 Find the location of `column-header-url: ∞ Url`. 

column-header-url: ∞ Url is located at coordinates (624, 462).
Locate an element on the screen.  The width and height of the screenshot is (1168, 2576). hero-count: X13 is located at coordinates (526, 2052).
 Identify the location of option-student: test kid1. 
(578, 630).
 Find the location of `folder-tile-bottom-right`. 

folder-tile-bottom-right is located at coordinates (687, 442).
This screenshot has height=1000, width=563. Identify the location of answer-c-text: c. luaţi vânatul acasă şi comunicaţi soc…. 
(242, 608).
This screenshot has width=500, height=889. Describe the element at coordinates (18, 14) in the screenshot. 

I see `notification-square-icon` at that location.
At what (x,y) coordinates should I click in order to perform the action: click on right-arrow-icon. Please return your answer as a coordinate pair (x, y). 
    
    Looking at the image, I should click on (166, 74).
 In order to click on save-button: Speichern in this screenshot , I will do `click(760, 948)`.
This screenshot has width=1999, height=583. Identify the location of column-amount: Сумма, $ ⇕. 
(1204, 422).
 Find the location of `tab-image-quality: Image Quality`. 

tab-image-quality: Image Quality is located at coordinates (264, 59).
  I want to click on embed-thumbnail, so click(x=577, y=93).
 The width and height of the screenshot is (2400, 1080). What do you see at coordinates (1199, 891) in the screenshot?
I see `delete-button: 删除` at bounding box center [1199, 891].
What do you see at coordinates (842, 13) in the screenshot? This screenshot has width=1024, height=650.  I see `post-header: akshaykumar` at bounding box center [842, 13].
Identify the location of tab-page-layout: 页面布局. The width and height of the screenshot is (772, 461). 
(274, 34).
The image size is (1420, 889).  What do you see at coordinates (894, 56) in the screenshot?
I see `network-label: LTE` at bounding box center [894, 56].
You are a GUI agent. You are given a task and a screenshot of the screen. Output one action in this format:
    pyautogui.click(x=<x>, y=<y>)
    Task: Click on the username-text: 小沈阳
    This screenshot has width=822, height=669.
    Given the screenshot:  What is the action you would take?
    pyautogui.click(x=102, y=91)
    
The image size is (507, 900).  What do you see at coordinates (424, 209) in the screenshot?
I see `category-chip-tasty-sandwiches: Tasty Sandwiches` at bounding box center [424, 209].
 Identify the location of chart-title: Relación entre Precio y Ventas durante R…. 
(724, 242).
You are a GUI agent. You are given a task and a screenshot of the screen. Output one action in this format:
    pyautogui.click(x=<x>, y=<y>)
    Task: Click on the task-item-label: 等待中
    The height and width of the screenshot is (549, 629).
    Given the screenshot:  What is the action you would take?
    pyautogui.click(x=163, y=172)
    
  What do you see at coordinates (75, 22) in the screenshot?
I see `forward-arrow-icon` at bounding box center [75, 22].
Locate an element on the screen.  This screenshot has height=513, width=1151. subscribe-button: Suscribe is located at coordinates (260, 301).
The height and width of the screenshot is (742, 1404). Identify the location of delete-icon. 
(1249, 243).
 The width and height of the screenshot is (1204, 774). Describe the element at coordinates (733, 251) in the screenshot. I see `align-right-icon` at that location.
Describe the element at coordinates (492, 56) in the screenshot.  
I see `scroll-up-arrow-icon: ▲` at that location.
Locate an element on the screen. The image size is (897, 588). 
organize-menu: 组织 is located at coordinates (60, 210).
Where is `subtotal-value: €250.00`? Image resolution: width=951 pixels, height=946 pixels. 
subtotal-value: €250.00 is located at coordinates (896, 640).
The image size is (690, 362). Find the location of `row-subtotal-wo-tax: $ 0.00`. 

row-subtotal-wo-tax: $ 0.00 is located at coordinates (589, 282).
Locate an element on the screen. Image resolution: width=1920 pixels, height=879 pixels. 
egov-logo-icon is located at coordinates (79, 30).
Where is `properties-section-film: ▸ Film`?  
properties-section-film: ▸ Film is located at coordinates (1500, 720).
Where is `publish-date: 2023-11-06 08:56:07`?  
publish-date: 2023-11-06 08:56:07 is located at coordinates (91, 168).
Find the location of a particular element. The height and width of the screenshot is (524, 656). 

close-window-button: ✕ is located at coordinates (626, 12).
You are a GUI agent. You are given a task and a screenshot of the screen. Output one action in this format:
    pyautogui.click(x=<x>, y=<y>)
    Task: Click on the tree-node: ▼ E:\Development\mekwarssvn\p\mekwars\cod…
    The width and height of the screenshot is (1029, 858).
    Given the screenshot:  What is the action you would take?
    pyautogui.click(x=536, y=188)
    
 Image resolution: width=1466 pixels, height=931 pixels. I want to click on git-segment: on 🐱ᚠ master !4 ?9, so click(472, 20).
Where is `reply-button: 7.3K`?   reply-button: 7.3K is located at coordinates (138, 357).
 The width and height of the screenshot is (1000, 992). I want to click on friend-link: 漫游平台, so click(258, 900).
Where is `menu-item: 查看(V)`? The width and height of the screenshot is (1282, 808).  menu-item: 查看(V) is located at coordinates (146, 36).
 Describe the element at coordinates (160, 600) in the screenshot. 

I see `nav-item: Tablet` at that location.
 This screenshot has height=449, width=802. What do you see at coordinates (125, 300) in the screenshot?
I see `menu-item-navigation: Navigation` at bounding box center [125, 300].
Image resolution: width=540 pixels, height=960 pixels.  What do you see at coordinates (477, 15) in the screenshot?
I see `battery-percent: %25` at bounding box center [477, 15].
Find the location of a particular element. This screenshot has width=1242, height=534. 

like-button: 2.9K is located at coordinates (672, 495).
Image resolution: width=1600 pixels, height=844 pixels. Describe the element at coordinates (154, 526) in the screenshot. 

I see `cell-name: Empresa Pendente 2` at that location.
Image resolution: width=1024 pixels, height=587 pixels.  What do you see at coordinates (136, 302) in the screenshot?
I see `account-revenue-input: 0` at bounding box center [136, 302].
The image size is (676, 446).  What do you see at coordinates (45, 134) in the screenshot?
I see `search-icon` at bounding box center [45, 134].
□ □ □
- ABOUT THIS TASK -
Can you print the whole listing above again, every line unchanged and in the same order?

- RESPONSE TO THIS EXERCISE -
 Find the location of `column-header-url: ∞ Url`. 

column-header-url: ∞ Url is located at coordinates (624, 462).
Locate an element on the screen.  The width and height of the screenshot is (1168, 2576). hero-count: X13 is located at coordinates (526, 2052).
 Identify the location of option-student: test kid1. 
(578, 630).
 Find the location of `folder-tile-bottom-right`. 

folder-tile-bottom-right is located at coordinates (687, 442).
This screenshot has height=1000, width=563. Identify the location of answer-c-text: c. luaţi vânatul acasă şi comunicaţi soc…. 
(242, 608).
This screenshot has width=500, height=889. Describe the element at coordinates (18, 14) in the screenshot. 

I see `notification-square-icon` at that location.
At what (x,y) coordinates should I click in order to perform the action: click on right-arrow-icon. Please return your answer as a coordinate pair (x, y). 
    
    Looking at the image, I should click on (166, 74).
 In order to click on save-button: Speichern in this screenshot , I will do `click(760, 948)`.
This screenshot has width=1999, height=583. Identify the location of column-amount: Сумма, $ ⇕. 
(1204, 422).
 Find the location of `tab-image-quality: Image Quality`. 

tab-image-quality: Image Quality is located at coordinates (264, 59).
  I want to click on embed-thumbnail, so click(x=577, y=93).
 The width and height of the screenshot is (2400, 1080). What do you see at coordinates (1199, 891) in the screenshot?
I see `delete-button: 删除` at bounding box center [1199, 891].
What do you see at coordinates (842, 13) in the screenshot? This screenshot has width=1024, height=650.  I see `post-header: akshaykumar` at bounding box center [842, 13].
Identify the location of tab-page-layout: 页面布局. The width and height of the screenshot is (772, 461). 
(274, 34).
The image size is (1420, 889).  What do you see at coordinates (894, 56) in the screenshot?
I see `network-label: LTE` at bounding box center [894, 56].
You are a GUI agent. You are given a task and a screenshot of the screen. Output one action in this format:
    pyautogui.click(x=<x>, y=<y>)
    Task: Click on the username-text: 小沈阳
    This screenshot has width=822, height=669.
    Given the screenshot:  What is the action you would take?
    pyautogui.click(x=102, y=91)
    
The image size is (507, 900).  What do you see at coordinates (424, 209) in the screenshot?
I see `category-chip-tasty-sandwiches: Tasty Sandwiches` at bounding box center [424, 209].
 Identify the location of chart-title: Relación entre Precio y Ventas durante R…. 
(724, 242).
You are a GUI agent. You are given a task and a screenshot of the screen. Output one action in this format:
    pyautogui.click(x=<x>, y=<y>)
    Task: Click on the task-item-label: 等待中
    The height and width of the screenshot is (549, 629).
    Given the screenshot:  What is the action you would take?
    pyautogui.click(x=163, y=172)
    
  What do you see at coordinates (75, 22) in the screenshot?
I see `forward-arrow-icon` at bounding box center [75, 22].
Locate an element on the screen.  This screenshot has height=513, width=1151. subscribe-button: Suscribe is located at coordinates (260, 301).
The height and width of the screenshot is (742, 1404). Identify the location of delete-icon. 
(1249, 243).
 The width and height of the screenshot is (1204, 774). Describe the element at coordinates (733, 251) in the screenshot. I see `align-right-icon` at that location.
Describe the element at coordinates (492, 56) in the screenshot.  
I see `scroll-up-arrow-icon: ▲` at that location.
Locate an element on the screen. The image size is (897, 588). 
organize-menu: 组织 is located at coordinates (60, 210).
Where is `subtotal-value: €250.00`? Image resolution: width=951 pixels, height=946 pixels. 
subtotal-value: €250.00 is located at coordinates (896, 640).
The image size is (690, 362). Find the location of `row-subtotal-wo-tax: $ 0.00`. 

row-subtotal-wo-tax: $ 0.00 is located at coordinates (589, 282).
Locate an element on the screen. Image resolution: width=1920 pixels, height=879 pixels. 
egov-logo-icon is located at coordinates (79, 30).
Where is `properties-section-film: ▸ Film`?  
properties-section-film: ▸ Film is located at coordinates (1500, 720).
Where is `publish-date: 2023-11-06 08:56:07`?  
publish-date: 2023-11-06 08:56:07 is located at coordinates (91, 168).
Find the location of a particular element. The height and width of the screenshot is (524, 656). 

close-window-button: ✕ is located at coordinates (626, 12).
You are a GUI agent. You are given a task and a screenshot of the screen. Output one action in this format:
    pyautogui.click(x=<x>, y=<y>)
    Task: Click on the tree-node: ▼ E:\Development\mekwarssvn\p\mekwars\cod…
    The width and height of the screenshot is (1029, 858).
    Given the screenshot:  What is the action you would take?
    pyautogui.click(x=536, y=188)
    
 Image resolution: width=1466 pixels, height=931 pixels. I want to click on git-segment: on 🐱ᚠ master !4 ?9, so click(472, 20).
Where is `reply-button: 7.3K`?   reply-button: 7.3K is located at coordinates (138, 357).
 The width and height of the screenshot is (1000, 992). I want to click on friend-link: 漫游平台, so click(258, 900).
Where is `menu-item: 查看(V)`? The width and height of the screenshot is (1282, 808).  menu-item: 查看(V) is located at coordinates (146, 36).
 Describe the element at coordinates (160, 600) in the screenshot. 

I see `nav-item: Tablet` at that location.
 This screenshot has height=449, width=802. What do you see at coordinates (125, 300) in the screenshot?
I see `menu-item-navigation: Navigation` at bounding box center [125, 300].
Image resolution: width=540 pixels, height=960 pixels.  What do you see at coordinates (477, 15) in the screenshot?
I see `battery-percent: %25` at bounding box center [477, 15].
Find the location of a particular element. This screenshot has width=1242, height=534. 

like-button: 2.9K is located at coordinates (672, 495).
Image resolution: width=1600 pixels, height=844 pixels. Describe the element at coordinates (154, 526) in the screenshot. 

I see `cell-name: Empresa Pendente 2` at that location.
Image resolution: width=1024 pixels, height=587 pixels.  What do you see at coordinates (136, 302) in the screenshot?
I see `account-revenue-input: 0` at bounding box center [136, 302].
The image size is (676, 446).  What do you see at coordinates (45, 134) in the screenshot?
I see `search-icon` at bounding box center [45, 134].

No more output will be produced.